La profesión de periodistas conlleva riesgos, y hay que
aceptarlos. Basta ver lo que ocurre en México, o en la Venezuela actual. Pero
nadie busca el martirio. Por eso elegimos esta profesión que parece bastante sosegada
(hasta que los gobiernos se ponen impacientes y deciden matar al mensajero). Si
nuestra tarea es librar combates con seres armados, pues entonces la primera
tarea es adiestrarnos con la precisión militar empleada por quienes atacaron a Charlie Hebdo.
La palabra mártir le queda enorme a Charbonnier. Inclusive es
difícil calificarlo de víctima. Pues él ya sabía que en algún momento lo
asesinarían. Recibió numerosas amenazas de muerte, y las ignoró.
Daniel Leconte, quien hizo un documental sobre Charlie Hebdo y las batallas
que libró la publicación contra el Islam, dijo que para el asesinado editor lo
más importante era defender la libertad de pensar y hablar como se le antojara,
sin pelos en la lengua.
Pero Charbonnier no vivía solo en su propio bastión de la
libertad. Muchos empleados trabajaban en Charlie Hebdo. Doce de ellos fueron asesinados. ¿Nunca
discutieron en la publicación los riesgos que corrían escritores, editoriales,
dibujantes, correctores de pruebas, el personal de limpieza por esos
incendiarios ataques contra una religión? ¿Todos eran igualmente suicidas?
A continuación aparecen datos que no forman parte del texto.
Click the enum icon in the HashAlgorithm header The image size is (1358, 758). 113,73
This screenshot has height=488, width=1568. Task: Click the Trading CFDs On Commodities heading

Nada es absoluto. Lo único absoluto es la anarquía total, o
una dictadura sin resquicio alguno. La bravuconada constante contra el enemigo
o el adversario no habla muy bien del agente provocador, quien es, además un
ser muy peligroso. Lo más alarmante no es el eterno golpe en el pecho, su
incómoda pureza, sino su terrible ingenuidad, su enorme narcisismo.
Aunque Charbonnier era editor de un semanario humorístico, no tenía el menor
sentido del humor. Podía burlarse del resto del mundo, pero dudo que aceptara
ser tomado en broma. Créanme, los futuros mártires son una vaina muy seria.